EMBOSS: Project Meeting (Mon 7th Nov 11)


Attendees

EBI: Peter Rice, Jon Ison, Mahmut Uludag, Michael Schuster
Visitors:
Apologies: Alan Bleasby,

1. Minutes of the last meeting

The meetings on 24th and 31st October were cancelled as Peter was on vacation.

The minutes of the meeting on 17th October 2011 are here.

2. Maintenance etc.

2.1 Applications

Peter has updated pepwheel following suggestions from David Mathog to improve the handling of leucine zipper helices where the residues overlap every 7 residues and rapidly reach the borders of the plot.
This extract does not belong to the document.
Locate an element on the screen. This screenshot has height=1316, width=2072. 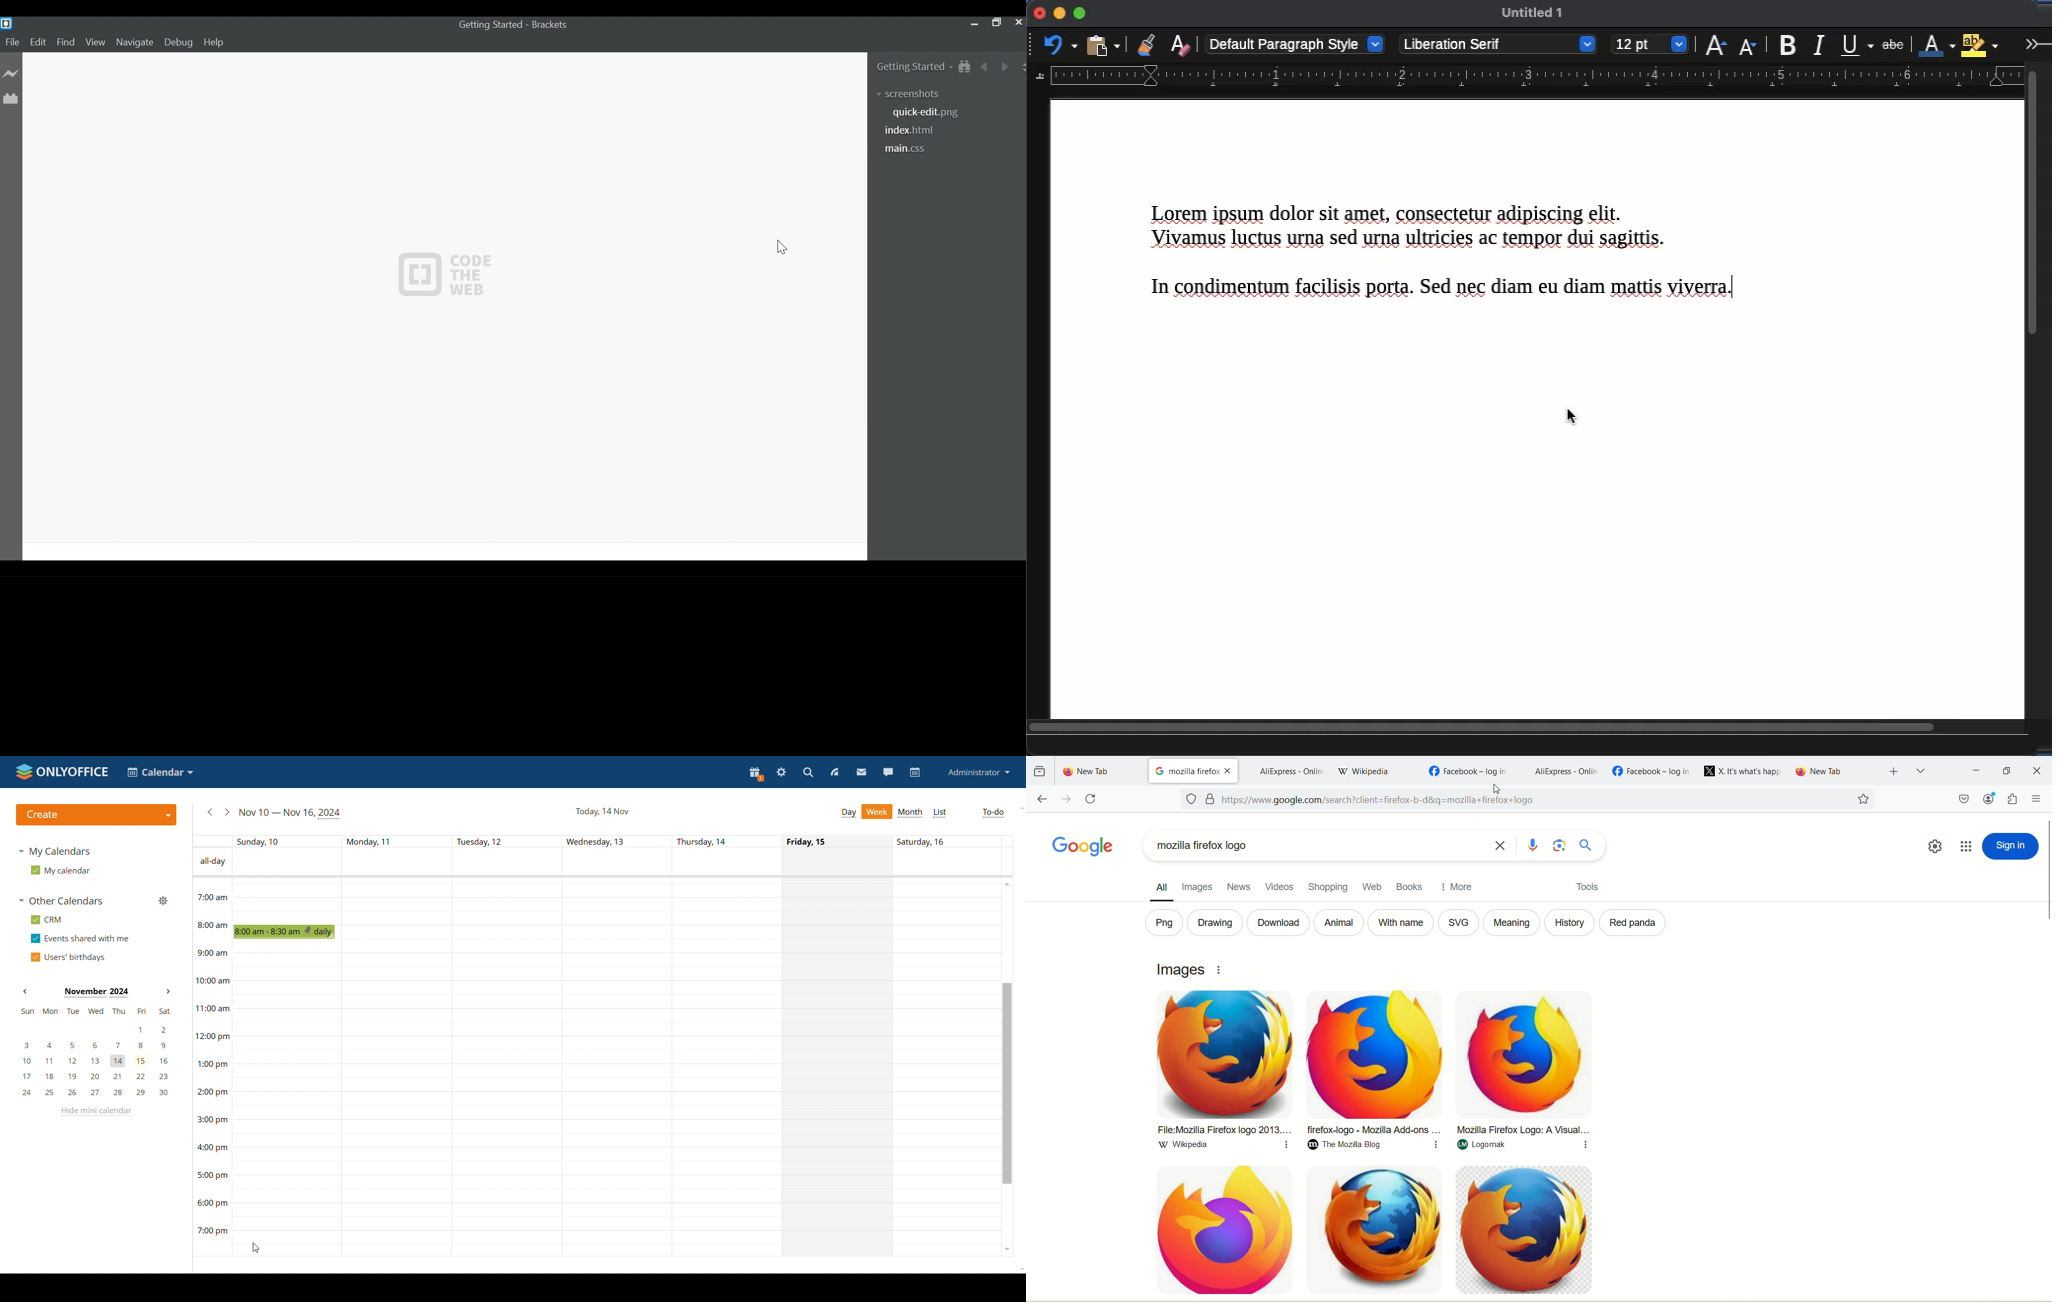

Further changes have been suggested and will be considered for implementation before the release. They require changes to the command line interface which are best done with the other changes planned for 6.5.0 for prettyplot.

2.2 Libraries

Peter updated the handling of ambiguity codes by fuzznuc so that ambiguity codes in the input sequence(s) can be matched. Ambiguity codes are included in their own expansion. Escaping the code with a backslash prevents expansion so that, for example, '\S' will match only an S in the input sequences. Michael has recoded Ensembl object adaptors to have one central function to avoid redundant code. Features are mapped to slices.

Michael noted that a strndup function call in the latest BAM code is specific to the GNU C library. It compiles on other systems but fails at run time, for example on MacOSX using a BSD-style C library.

Michael noted that the include statements need to start with the ajdefine.h file to set up memcheck validation which is specified in the config.h file. Peter will update the source files.

Michael will soon commit changes to redefine domain headers for EMBASSY-related utilities as enumerated types.

Michael noted some EMBASSY packages generate many warnings when the configure files are synchronized with the main EMBOSS configure and the devwarnings options are used. These include shadowing variable names in emnu and type issues with strlen. Peterproposed committing the revised configure files and removing the more serious warnings. The configures could be changed to turn off these warnings later if they are considered harmless.

2.3. Other

3. New developments

3.1 Assemblies

Mahmut is improving BAM and SAM format support, preserving header tags from alignment content. The updated code has been tested on various public example files.

3.2 EDAM and DRCAT

Jon has cleaned up the operations branch in EDAM and will provide a copy for validation and updating of EMBOSS ACD files. Some cleanup in the data branch is still required.

3.3 Remote input

Peter has implemented HTTP and FTP URLs as valid queries for any data type. The input string has to be treated as the whole URL. We can implement new qualifiers like -iformat to specify the query and the offset (we need an alternative to the %offset syntax on Windows in any case) but it is not easy to find a suitable name for these qualifiers.

3.4 Variation data

Peter has implemented variationget to read and write VCF variation data files in 4.0 and 4.1 formats. The code needs further testing and will be committed in a few days.

Mahmut has looked in the the binary BCF format which uses a BAM index for VCF and GFF files with indexing of intervals. The BCF code in samtools is not complex and can be used as a model for this format.

3.5 EDAM

4. Administration

All systems recovered after the weekend shutdown.

5. Documentation and Training

Jon still needs a final review of the new website, and we need to seek permission to use the new book covers as a logo.

Peter will request EBI E-Learning accounts to set up test courses. The primary contact will be Jon.

6. User queries and answers

All done.

7. AOB

None.

8. Date Of Next Meeting

The next EMBOSS meeting will be on Monday 7th November.